ORLANDO, Fla., Feb 12 (Reuters) - The U.S. sugar program providing supports for local producers is coming under increasing strain and changes must be made when talks on the new Farm Bill come up, officials said Monday.

``I think the (sugar) program is imploding,'' Sen. Pat Roberts (R-Kansas) said in a keynote speech at the start of the annual Sweetener Colloquium in Orlando.

The program has come under persistent criticism by keeping domestic prices high and encouraging overproduction, especially beet sugar.

U.S. domestic sugar prices are currently hovering at just above 21 cents a lb while world raw sugar prices were holding slightly below 10 cents.

American sugar producers have countered as strongly that they favor a liberalized sweetener market so long as subsidies like in the European Union are eliminated and enterprises dominating sugar trading as in Australia are done away with.

Jack Roney, economic director of the industry group American Sugar Alliance, told Reuters the ``program needs some adjustments.''

Robert Coker, vice president at United States Sugar Corp. in Clewiston, Florida, said in a separate interview that almost every agricultural commodity in the country, including sugar, has had to contend with severely depressed prices.

``Farming is a national security issue,'' he said, adding changes to the U.S. sugar program are tough to consider when groups like the European Union recently deferred to much later suggestions on reforming its own sugar regime.

The U.S. sugar program has again drawn attention after Tate & Lyle (quote from Yahoo!

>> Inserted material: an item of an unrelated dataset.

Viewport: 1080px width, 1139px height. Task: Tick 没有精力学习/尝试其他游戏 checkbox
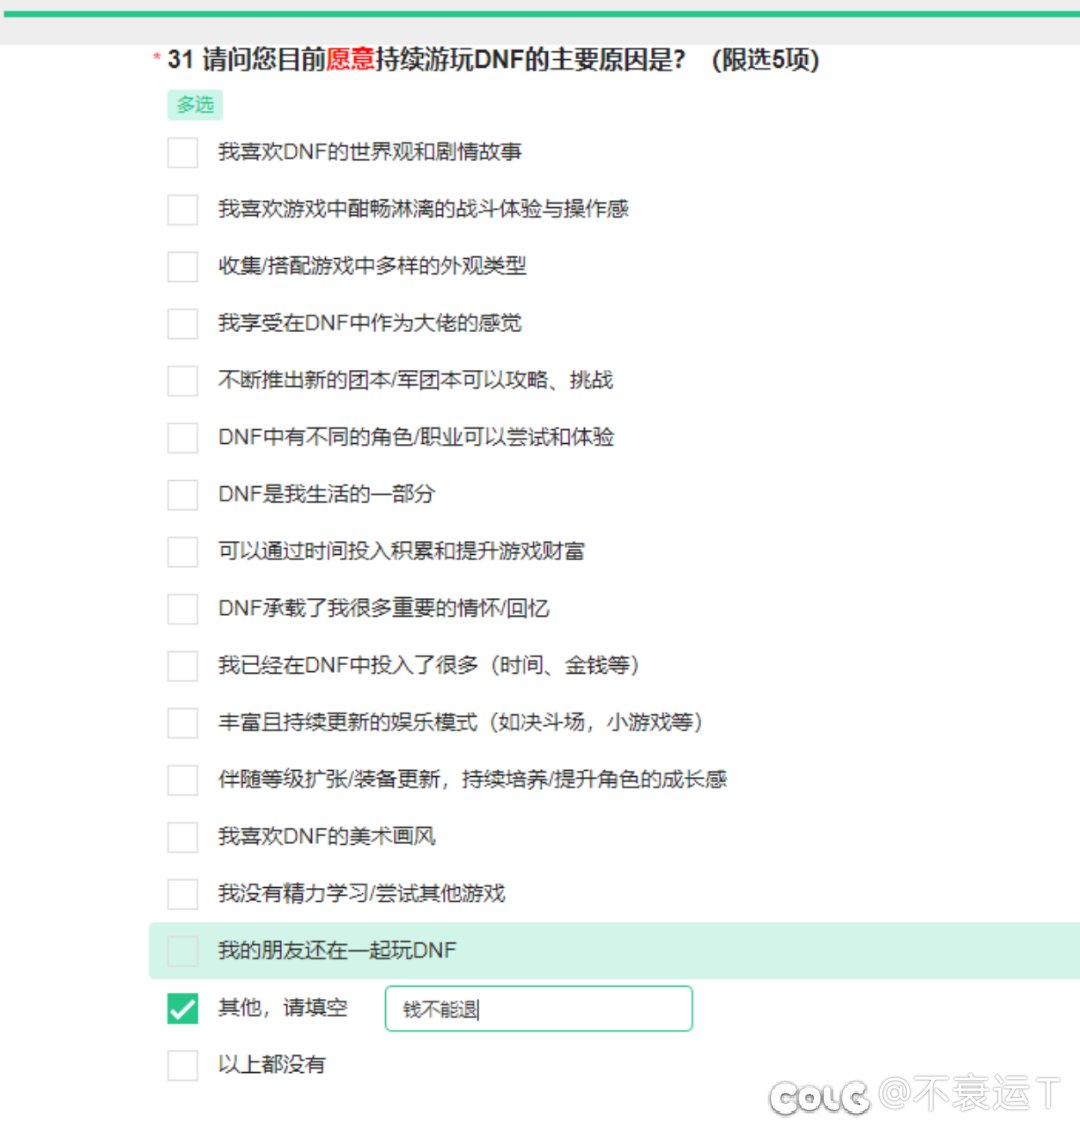pos(183,893)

UK & Ireland: TATE.L) issued a profit warning that severe problems in an oversupplied U.S. sugar market had squeezed profit margins at its Domino cane refining and Western beet processing units.

Tate is selling its Western beet factory to the Rocky Mountain Sugar Growers Cooperative and is seeking a buyer for Domino.

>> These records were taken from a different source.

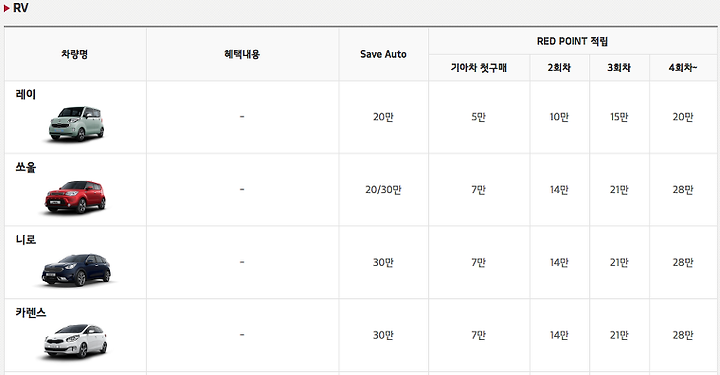720x375 pixels.
Task: Click the red RV section arrow icon
Action: tap(6, 8)
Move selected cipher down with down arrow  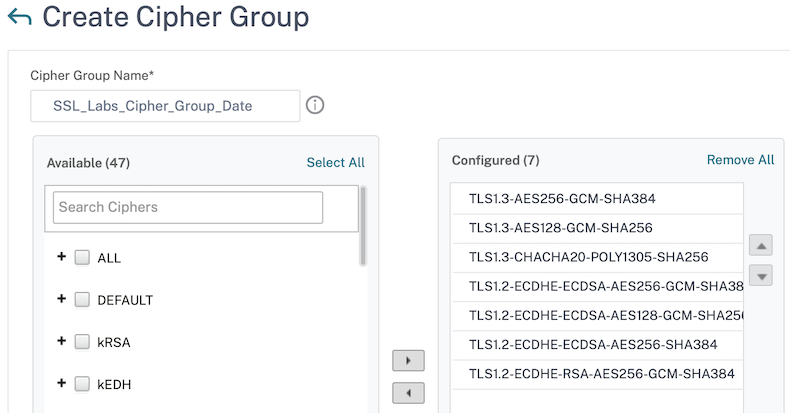pos(761,276)
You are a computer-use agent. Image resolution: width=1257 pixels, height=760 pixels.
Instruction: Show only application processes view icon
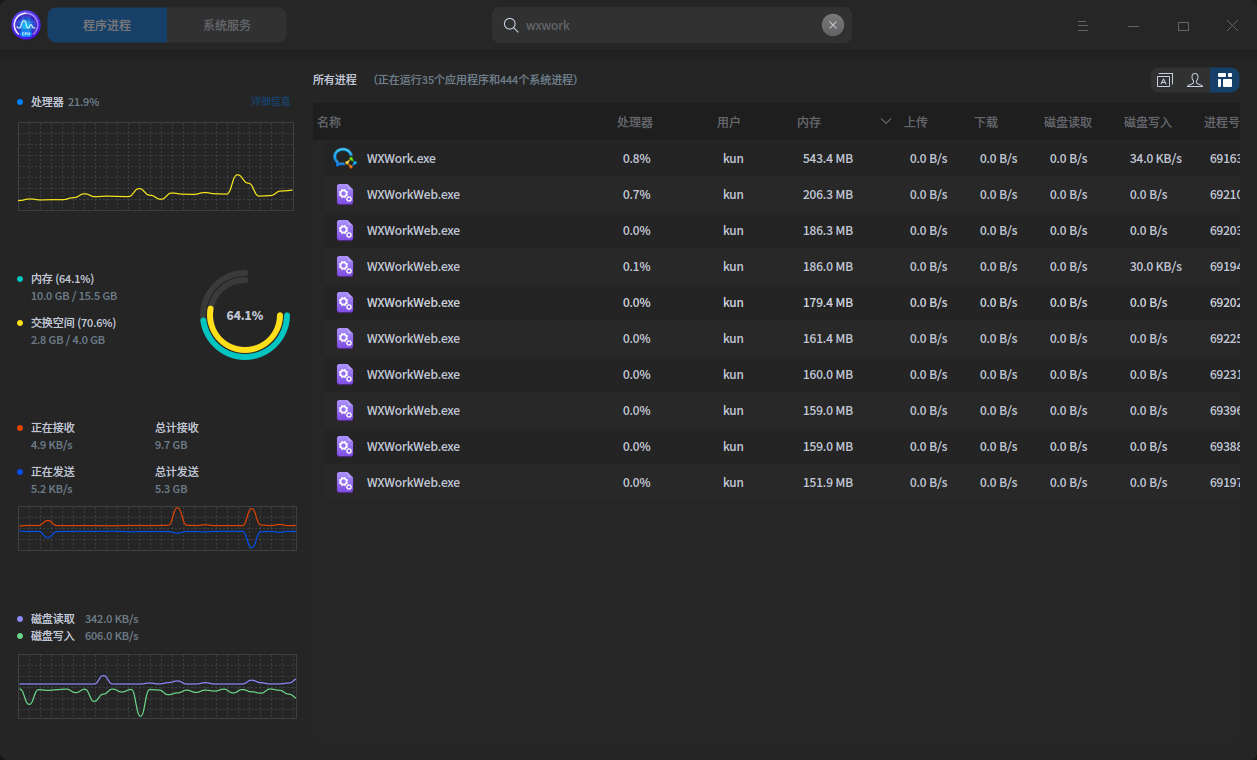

U.S.-MEXICO SUGAR DISPUTE TAKING CENTER STAGE

Analysts attending the conference said the bitter dispute over sweetener trade between the United States and Mexico will also be grabbing some of the limelight when U.S. President George W. Bush embarks on his first foreign trip on Friday by going to Mexico for talks there with President Vicente Fox.

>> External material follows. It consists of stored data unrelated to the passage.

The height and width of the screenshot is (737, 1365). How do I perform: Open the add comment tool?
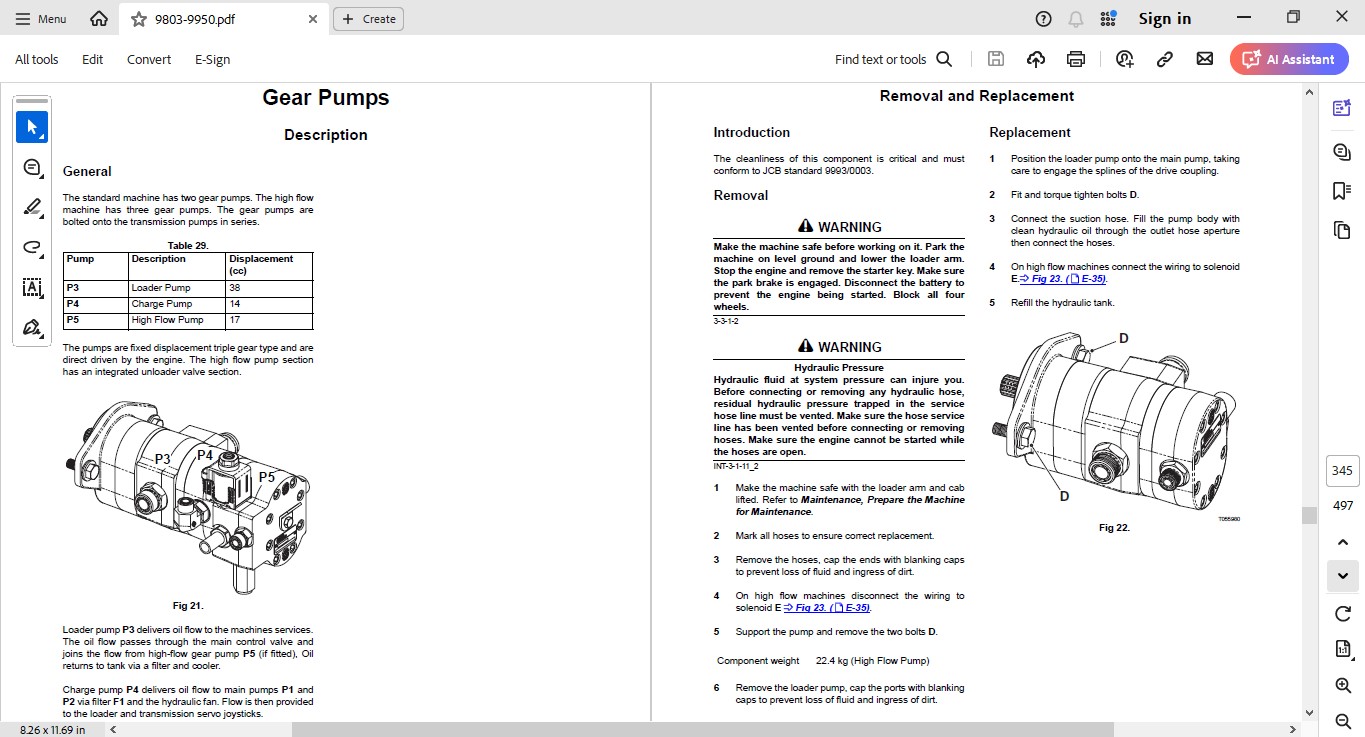pos(32,167)
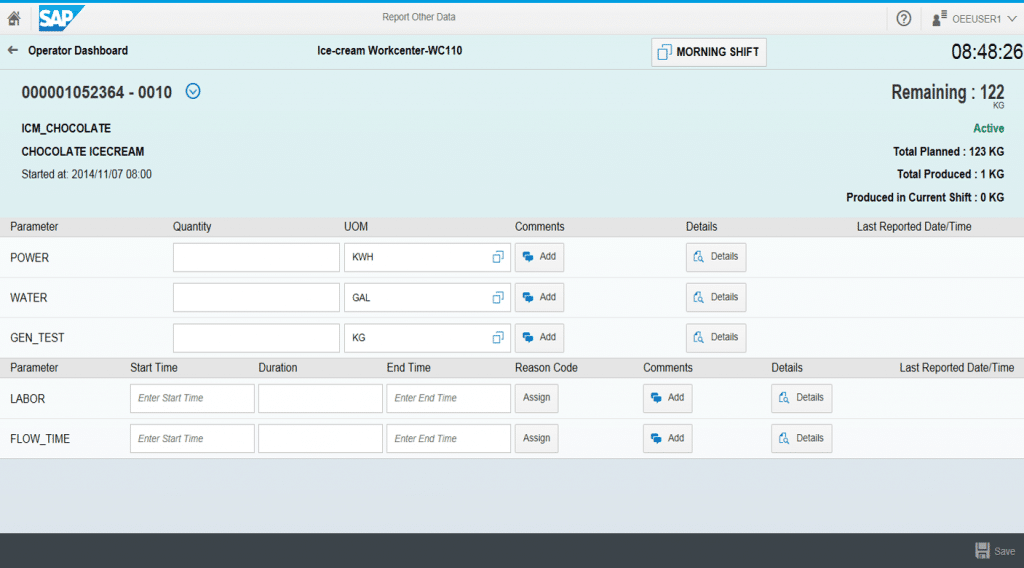Add a comment for POWER
This screenshot has height=568, width=1024.
pyautogui.click(x=540, y=257)
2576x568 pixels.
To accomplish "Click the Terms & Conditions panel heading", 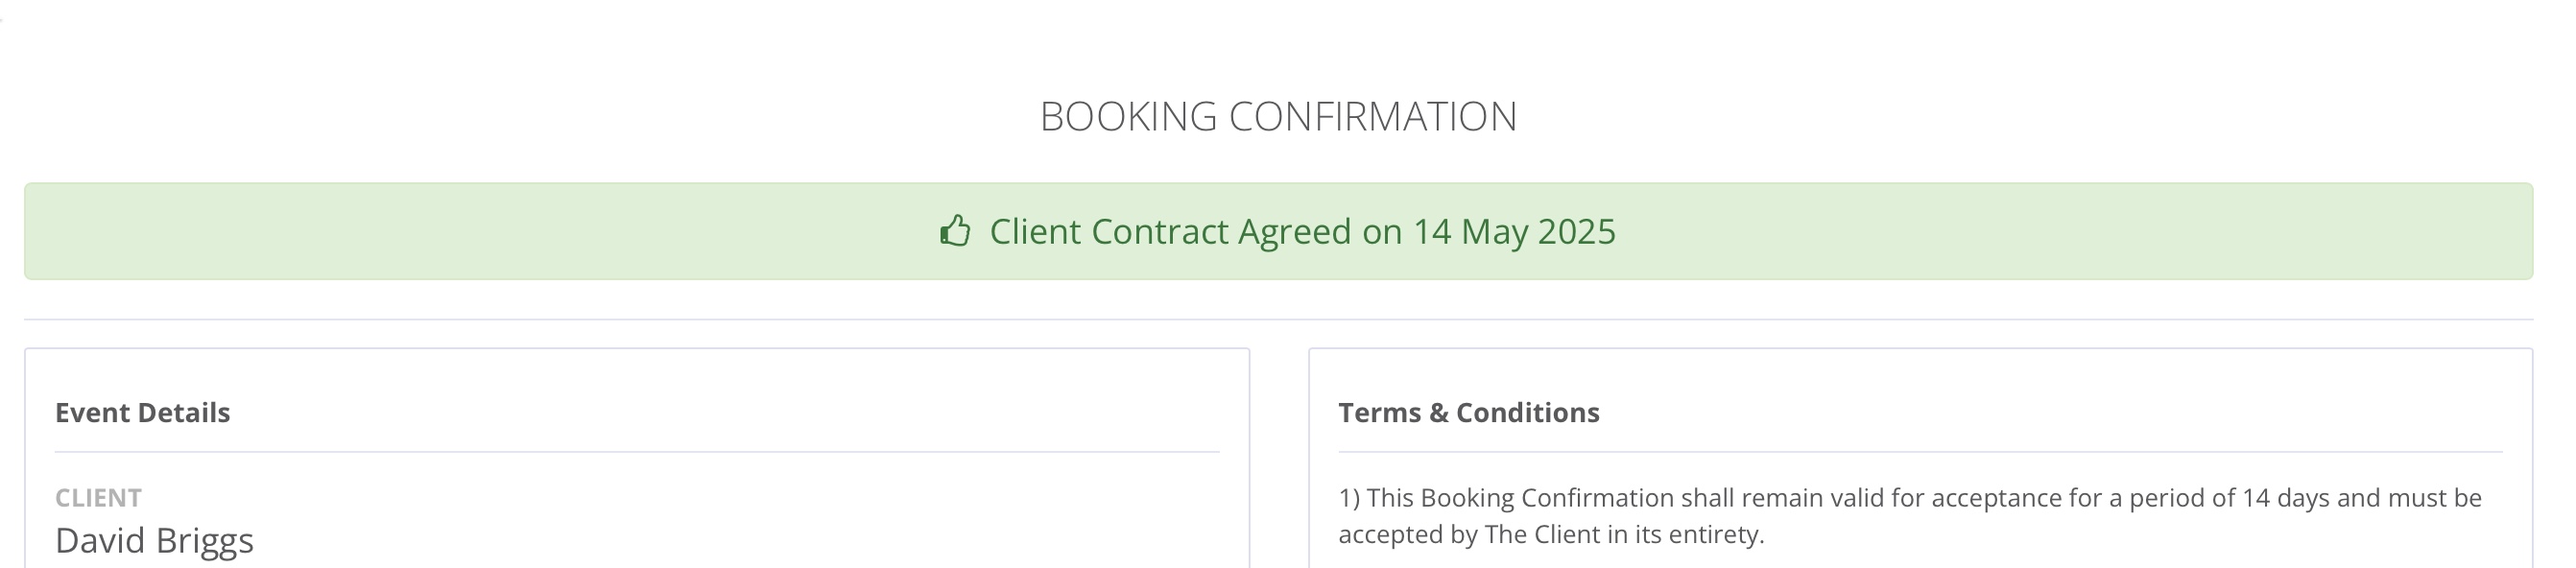I will [1468, 413].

The dispute has simmered since talks broke down over Mexican demands that it be allowed to ship as much as 600,000 tonnes of its surplus sugar to the U.S. as part of commitments to liberalize sugar trade under the North American Free Trade Agreement (NAFTA).

The U.S., citing a side-letter that Mexico has rejected, said its southern neighbor is only entitled to ship a little over 110,000 tonnes.

Mexico has decided to raise the matter with a NAFTA arbitration panel.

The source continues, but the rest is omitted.